Requirement
Write out the lines from the start of the records through the line containing "Open the UVs", with both ends included.

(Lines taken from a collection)

>>>>

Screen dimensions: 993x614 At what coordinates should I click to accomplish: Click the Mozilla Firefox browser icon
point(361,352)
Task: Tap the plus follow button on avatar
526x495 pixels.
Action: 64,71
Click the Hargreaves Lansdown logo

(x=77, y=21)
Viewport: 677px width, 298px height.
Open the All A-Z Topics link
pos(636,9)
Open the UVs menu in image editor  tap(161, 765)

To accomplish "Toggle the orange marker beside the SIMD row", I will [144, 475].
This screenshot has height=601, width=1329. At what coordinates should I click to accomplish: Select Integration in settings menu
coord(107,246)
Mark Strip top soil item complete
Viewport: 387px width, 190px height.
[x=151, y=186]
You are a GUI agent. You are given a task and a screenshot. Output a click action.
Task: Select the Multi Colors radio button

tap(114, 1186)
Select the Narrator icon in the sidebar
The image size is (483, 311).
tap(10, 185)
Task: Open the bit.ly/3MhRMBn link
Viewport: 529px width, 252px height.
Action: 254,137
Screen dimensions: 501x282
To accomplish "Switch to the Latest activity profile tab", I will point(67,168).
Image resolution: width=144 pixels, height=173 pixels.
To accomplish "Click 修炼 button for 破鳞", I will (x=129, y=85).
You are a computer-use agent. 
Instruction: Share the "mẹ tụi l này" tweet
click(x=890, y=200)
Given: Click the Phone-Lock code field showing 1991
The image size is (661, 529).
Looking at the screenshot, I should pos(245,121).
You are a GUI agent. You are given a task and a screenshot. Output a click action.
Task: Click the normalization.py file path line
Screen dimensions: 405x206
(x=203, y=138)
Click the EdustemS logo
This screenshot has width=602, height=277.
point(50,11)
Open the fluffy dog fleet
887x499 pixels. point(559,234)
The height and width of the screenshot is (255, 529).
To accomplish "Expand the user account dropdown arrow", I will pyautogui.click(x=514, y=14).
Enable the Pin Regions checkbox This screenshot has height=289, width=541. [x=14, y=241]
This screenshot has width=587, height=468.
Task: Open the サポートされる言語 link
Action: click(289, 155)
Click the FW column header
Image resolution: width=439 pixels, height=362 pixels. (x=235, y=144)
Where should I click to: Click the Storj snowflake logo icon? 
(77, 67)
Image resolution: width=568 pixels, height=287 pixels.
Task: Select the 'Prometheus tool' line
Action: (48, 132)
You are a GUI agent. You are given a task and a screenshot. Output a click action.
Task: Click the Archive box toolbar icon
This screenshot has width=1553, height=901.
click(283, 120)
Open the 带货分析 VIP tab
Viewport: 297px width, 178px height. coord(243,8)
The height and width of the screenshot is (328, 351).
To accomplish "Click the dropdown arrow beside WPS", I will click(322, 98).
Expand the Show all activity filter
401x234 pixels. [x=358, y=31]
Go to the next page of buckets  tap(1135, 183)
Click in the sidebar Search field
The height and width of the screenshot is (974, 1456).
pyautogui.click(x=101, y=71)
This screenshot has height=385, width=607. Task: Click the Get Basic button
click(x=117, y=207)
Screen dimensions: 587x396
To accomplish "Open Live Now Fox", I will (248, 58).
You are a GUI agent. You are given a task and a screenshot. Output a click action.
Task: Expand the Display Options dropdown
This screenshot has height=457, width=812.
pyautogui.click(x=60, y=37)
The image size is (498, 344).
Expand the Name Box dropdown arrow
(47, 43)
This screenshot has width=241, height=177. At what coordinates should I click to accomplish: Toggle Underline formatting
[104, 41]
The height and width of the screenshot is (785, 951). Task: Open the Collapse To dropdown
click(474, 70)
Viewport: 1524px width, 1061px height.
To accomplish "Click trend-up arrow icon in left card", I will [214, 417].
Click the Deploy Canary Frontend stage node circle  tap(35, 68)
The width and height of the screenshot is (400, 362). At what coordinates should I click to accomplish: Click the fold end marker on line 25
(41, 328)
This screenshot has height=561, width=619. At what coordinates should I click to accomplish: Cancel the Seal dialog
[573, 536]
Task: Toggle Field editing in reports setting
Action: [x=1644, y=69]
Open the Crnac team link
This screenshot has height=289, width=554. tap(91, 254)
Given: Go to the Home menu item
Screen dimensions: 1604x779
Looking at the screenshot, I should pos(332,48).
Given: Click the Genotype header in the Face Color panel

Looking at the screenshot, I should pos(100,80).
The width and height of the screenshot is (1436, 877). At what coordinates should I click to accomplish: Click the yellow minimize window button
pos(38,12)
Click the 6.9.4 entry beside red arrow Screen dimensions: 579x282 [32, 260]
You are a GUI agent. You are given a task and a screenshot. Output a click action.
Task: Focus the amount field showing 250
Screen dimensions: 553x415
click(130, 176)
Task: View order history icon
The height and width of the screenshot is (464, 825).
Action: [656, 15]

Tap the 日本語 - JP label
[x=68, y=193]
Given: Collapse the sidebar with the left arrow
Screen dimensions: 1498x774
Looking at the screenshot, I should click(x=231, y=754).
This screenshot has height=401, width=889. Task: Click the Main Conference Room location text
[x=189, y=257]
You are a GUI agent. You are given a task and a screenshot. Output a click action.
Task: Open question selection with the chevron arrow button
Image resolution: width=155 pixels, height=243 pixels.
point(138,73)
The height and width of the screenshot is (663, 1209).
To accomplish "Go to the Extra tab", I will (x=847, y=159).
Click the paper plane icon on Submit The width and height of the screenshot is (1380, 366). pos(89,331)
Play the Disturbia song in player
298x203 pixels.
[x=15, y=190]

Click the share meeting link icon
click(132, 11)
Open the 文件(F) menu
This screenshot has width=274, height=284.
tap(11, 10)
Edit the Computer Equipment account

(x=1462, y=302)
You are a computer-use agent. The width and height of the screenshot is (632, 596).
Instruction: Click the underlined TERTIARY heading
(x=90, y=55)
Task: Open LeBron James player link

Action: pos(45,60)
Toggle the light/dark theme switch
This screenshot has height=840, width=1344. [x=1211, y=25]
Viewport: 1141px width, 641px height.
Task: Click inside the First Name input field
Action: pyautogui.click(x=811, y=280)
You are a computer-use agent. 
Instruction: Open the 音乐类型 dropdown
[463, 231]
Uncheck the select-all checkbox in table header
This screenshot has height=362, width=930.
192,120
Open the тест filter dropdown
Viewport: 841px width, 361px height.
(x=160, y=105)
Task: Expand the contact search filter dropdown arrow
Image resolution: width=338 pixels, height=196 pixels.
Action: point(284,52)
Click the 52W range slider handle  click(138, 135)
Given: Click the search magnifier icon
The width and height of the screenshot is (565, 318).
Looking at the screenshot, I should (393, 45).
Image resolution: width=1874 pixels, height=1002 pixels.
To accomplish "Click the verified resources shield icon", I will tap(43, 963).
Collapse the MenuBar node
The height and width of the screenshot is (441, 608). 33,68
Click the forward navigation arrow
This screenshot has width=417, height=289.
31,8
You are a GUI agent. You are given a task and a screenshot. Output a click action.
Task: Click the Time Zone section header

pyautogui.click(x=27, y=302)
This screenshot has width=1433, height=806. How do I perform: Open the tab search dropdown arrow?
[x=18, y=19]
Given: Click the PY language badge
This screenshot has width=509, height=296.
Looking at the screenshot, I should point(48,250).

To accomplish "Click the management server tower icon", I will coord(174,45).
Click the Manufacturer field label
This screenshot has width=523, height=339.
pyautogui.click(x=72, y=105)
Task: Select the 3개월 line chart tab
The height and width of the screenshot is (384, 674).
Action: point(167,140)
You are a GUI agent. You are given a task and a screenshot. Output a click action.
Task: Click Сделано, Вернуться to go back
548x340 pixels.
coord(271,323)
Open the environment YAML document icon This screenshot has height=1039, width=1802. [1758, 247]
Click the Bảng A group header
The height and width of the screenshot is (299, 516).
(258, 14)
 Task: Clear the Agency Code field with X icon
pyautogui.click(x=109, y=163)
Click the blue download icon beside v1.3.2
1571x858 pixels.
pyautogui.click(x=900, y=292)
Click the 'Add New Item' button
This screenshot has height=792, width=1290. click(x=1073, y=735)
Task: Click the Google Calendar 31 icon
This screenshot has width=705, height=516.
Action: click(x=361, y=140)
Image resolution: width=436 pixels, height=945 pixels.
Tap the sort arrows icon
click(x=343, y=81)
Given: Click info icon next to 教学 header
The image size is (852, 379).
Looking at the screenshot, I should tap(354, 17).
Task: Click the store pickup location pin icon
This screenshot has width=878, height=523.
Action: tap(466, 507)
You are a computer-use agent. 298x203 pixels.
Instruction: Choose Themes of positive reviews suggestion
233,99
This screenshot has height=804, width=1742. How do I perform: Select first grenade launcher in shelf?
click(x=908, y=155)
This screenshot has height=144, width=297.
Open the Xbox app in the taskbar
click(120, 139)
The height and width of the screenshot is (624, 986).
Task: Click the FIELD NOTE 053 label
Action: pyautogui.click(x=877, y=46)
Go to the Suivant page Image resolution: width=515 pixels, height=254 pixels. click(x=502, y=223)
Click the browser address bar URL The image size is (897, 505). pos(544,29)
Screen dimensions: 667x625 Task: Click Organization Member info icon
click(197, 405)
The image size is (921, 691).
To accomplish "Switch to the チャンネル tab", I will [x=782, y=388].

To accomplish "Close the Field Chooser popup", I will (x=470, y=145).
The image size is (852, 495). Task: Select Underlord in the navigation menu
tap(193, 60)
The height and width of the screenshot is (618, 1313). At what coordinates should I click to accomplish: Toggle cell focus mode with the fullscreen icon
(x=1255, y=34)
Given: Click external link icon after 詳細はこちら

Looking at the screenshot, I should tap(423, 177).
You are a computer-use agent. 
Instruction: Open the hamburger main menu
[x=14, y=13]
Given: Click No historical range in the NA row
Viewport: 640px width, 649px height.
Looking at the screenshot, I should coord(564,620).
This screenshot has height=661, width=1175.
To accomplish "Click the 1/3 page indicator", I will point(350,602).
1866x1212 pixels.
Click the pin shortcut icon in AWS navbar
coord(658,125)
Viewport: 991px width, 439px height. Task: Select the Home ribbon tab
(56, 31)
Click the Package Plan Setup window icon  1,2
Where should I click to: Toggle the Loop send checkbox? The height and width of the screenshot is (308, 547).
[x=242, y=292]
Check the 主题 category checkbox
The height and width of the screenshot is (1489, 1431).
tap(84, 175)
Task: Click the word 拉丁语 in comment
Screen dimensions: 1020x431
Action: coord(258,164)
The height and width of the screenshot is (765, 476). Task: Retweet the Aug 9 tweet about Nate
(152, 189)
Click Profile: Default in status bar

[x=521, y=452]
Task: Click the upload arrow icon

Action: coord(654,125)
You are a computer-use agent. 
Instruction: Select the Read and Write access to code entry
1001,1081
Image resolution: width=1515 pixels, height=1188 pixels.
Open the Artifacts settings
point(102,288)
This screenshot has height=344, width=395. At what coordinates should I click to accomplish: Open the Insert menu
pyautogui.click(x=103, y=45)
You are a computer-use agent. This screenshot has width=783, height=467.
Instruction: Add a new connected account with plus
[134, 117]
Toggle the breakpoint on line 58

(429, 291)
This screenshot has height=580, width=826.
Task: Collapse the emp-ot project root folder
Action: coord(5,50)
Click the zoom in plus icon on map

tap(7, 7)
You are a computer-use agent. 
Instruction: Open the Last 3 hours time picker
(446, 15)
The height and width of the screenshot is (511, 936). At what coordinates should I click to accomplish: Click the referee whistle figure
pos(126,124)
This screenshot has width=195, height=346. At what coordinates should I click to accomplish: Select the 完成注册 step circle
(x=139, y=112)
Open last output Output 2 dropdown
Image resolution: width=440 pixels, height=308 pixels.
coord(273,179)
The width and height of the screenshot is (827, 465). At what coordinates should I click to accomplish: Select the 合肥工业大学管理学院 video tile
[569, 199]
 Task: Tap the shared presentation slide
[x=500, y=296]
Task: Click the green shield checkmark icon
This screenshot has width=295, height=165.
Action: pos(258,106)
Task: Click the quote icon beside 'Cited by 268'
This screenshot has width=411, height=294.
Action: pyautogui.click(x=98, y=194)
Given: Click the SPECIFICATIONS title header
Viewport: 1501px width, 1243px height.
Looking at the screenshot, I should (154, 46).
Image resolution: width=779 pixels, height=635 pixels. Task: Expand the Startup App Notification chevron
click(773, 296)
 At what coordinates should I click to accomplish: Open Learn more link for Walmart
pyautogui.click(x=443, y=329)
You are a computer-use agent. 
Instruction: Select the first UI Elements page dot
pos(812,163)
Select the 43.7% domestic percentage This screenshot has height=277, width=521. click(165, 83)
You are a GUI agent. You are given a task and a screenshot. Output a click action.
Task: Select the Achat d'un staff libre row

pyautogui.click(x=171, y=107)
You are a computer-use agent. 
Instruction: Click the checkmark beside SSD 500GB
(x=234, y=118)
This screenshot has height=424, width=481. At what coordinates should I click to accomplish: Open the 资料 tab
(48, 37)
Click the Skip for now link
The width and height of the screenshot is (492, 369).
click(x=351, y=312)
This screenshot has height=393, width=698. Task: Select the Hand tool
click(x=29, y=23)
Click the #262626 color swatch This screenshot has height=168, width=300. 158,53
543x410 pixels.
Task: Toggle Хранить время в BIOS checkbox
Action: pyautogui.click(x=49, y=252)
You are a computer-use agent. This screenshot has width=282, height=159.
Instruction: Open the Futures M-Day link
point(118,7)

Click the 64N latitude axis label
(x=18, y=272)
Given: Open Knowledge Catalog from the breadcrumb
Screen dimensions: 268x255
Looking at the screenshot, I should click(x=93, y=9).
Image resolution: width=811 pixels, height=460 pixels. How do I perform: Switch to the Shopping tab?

<<<<

Answer for this exercise
Screen dimensions: 993x614 At what coordinates should I click to accomplish: Click the Mozilla Firefox browser icon
point(361,352)
Task: Tap the plus follow button on avatar
526x495 pixels.
Action: 64,71
Click the Hargreaves Lansdown logo

(x=77, y=21)
Viewport: 677px width, 298px height.
Open the All A-Z Topics link
pos(636,9)
Open the UVs menu in image editor  tap(161, 765)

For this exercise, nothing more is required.